Extracted data START
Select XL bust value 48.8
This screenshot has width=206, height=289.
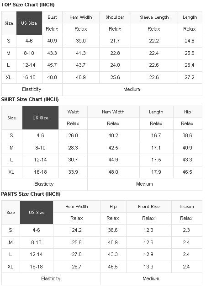(x=52, y=77)
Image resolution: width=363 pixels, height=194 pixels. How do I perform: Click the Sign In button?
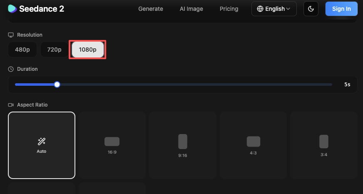(x=341, y=9)
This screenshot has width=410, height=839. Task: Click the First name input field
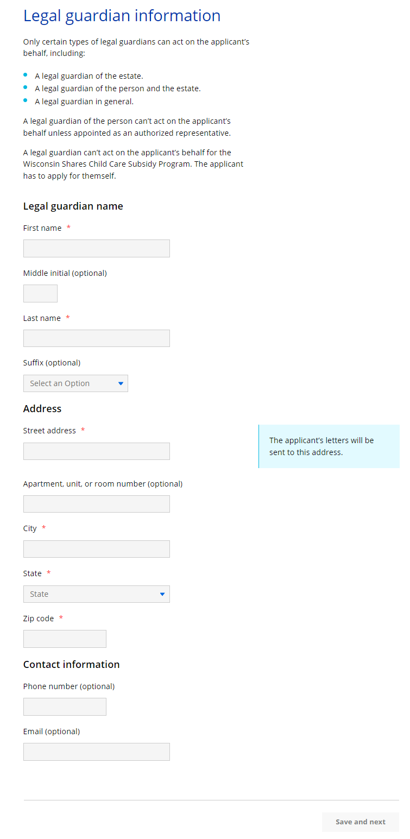point(96,248)
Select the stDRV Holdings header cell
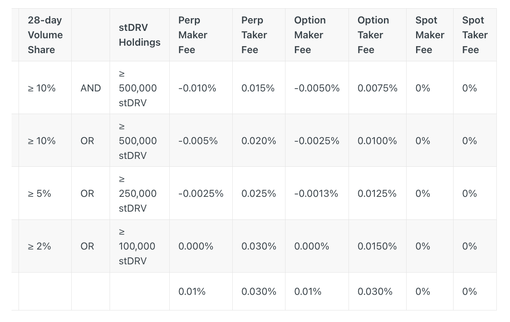The image size is (510, 322). click(140, 35)
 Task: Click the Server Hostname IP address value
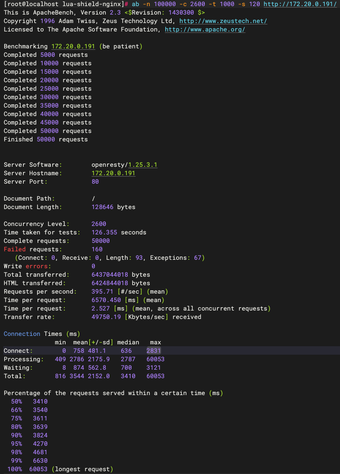pyautogui.click(x=113, y=173)
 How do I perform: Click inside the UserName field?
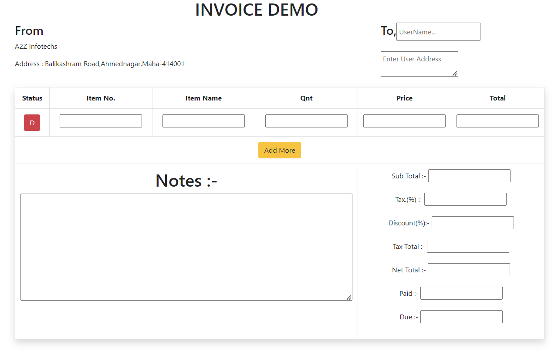tap(438, 31)
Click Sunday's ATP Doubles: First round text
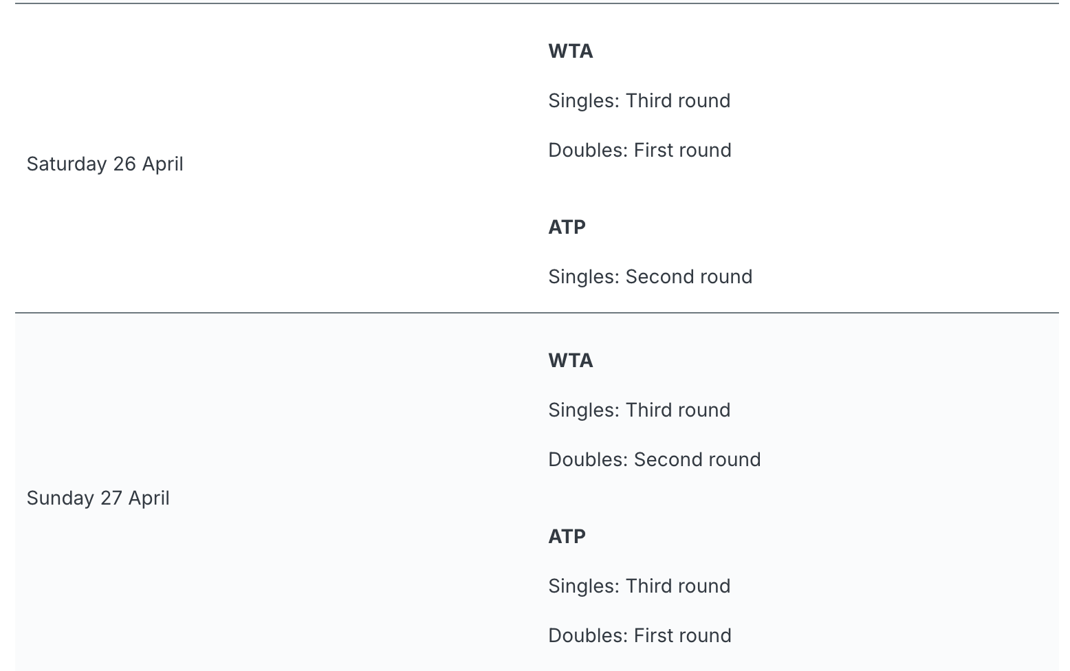Image resolution: width=1070 pixels, height=671 pixels. [640, 635]
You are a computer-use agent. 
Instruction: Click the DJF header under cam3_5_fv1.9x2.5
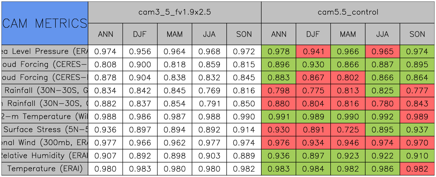pyautogui.click(x=140, y=34)
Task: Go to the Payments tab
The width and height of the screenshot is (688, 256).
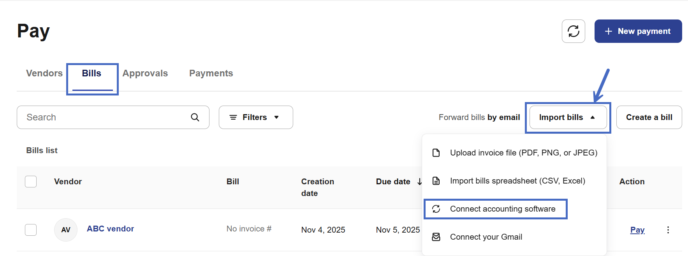Action: pyautogui.click(x=211, y=73)
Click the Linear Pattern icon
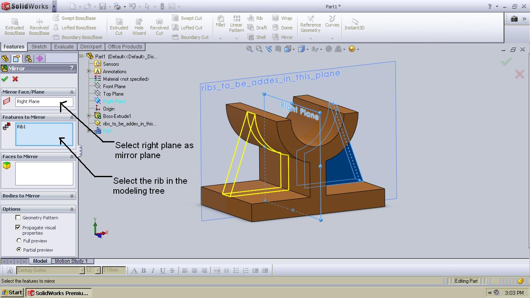 [x=236, y=25]
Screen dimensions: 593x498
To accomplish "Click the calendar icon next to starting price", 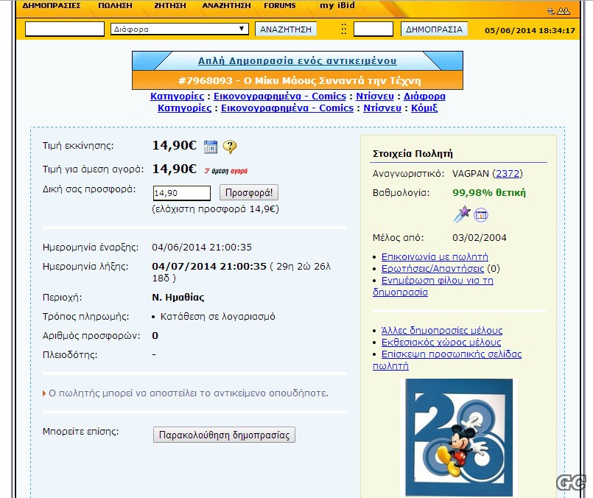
Extracted data END
» What to do
Your task is to return the entries above exactly, with no pictures.

» Task output
Select XL bust value 48.8
This screenshot has width=206, height=289.
(x=52, y=77)
Image resolution: width=363 pixels, height=194 pixels. How do I perform: Click the Sign In button?
(x=341, y=9)
This screenshot has width=410, height=839. Task: Click the First name input field
point(96,248)
Select the stDRV Holdings header cell
The image size is (510, 322). click(140, 35)
 Task: Click the Server Hostname IP address value
pyautogui.click(x=113, y=173)
 How do I perform: Click inside the UserName field?
tap(438, 31)
Click Sunday's ATP Doubles: First round text
Image resolution: width=1070 pixels, height=671 pixels. [640, 635]
You are a computer-use agent. 
Instruction: Click the DJF header under cam3_5_fv1.9x2.5
pyautogui.click(x=140, y=34)
Task: Go to the Payments tab
The width and height of the screenshot is (688, 256).
Action: pyautogui.click(x=211, y=73)
Click the Linear Pattern icon
 [x=236, y=25]
Screen dimensions: 593x498
To accomplish "Click the calendar icon next to starting price", 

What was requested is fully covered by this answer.